Was it really a decade ago that boos descended upon Serena Williams in Indian Wells? The 13-time Slam champ hasn’t set foot in the desert since, nor has her sister Venus. Without them, the BNP women’s field tends to have a wide-open feel. In the past 10 years, there have been seven different titlists, with only Kim Clijsters (’03, ’05) and Daniela Hantuchova (’02, ’07) having doubled up.
Mama Clijsters has won the last two Slams, and in doing so has cemented her spot as one of the greatest hard-courters of all time. Never mind her recent loss to Czech Petra Kvitova in the Paris final, the newly crowned No. 1 is moving and striking the ball as well as in any point in her career and will come in as the favorite, her biggest challenge perhaps coming from the woman she briefly supplanted atop the WTA rankings — Caroline Wozniacki. The big-hitting Dane plays a mean hard-court game herself (the 20-year-old has reached the U.S. Open semis or better the last two years) and reached the BNP final last year, falling to Serb Jelena Jankovic 6-2, 6-4. But her considerable groundies have yet to translate into Slam titles, and she never really fullt embraced her top-of-the-world ranking.

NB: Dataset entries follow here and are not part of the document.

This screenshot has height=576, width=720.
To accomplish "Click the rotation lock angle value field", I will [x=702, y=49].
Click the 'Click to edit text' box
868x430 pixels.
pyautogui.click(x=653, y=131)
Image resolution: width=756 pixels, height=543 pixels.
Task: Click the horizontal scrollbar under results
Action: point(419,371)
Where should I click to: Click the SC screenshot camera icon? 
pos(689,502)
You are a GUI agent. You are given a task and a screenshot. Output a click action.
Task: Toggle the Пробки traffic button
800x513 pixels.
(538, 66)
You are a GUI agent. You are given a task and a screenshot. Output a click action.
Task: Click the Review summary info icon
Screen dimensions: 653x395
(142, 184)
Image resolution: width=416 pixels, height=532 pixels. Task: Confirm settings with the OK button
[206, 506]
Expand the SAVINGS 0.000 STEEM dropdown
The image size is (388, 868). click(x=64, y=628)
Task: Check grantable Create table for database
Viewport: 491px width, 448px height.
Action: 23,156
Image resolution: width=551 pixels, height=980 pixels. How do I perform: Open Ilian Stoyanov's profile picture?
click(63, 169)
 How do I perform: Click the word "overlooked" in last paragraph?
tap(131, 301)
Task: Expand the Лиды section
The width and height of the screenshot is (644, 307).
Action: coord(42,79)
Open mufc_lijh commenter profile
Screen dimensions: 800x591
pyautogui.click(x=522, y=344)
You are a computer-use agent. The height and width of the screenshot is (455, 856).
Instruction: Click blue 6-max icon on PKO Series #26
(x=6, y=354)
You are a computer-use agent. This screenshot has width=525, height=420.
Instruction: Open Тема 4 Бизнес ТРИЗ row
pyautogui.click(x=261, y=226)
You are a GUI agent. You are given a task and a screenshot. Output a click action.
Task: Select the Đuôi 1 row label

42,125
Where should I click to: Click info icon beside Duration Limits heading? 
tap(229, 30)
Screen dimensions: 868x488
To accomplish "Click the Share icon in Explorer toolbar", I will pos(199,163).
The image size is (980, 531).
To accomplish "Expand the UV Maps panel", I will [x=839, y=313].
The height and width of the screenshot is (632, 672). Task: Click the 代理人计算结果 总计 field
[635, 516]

The ’09 Indian Wells champ Vera Zvonareva finished at No. 2 in ’10 after reaching consecutive Slam finals, but as she showed against Clijsters in Flushing Meadows (where she lost 6-2, 6-1), she still has some work to do. The Russian’s win over Wozniacki in Qatar is a step in the right direction. Elsewhere, defending BNP champ Jankovic has yet to get out of the second round this year; China’s Li Na is riding a confidence high after her groundbreaking run in Melbourne; 30-year-old Francesca Schiavone‘s Italian Renaissance continues (though she’s never played her best tennis in I-Wells); Sam Stosur is trying to find her footing a year after becoming the first Aussie woman to crack the top five in a quarter century; Belarusian Victoria Azarenka hasn’t been right after her frightening on-court collapse at the U.S. Open; ’10 BNP semifinalist Agnieszka Radwanska of Poland is poised for a breakthrough; three-time Slam champ Maria Sharapova (she of the repaired shoulder) has benched coach Michael Joyce and turned to Thomas Hogstedt as she tries to navigate her way back to the top; and the revolving door continues to spin for Ana Ivanovic, who has quietly crept back into the top 20 despite parting ways with yet another coach, Antonio Van Grichen.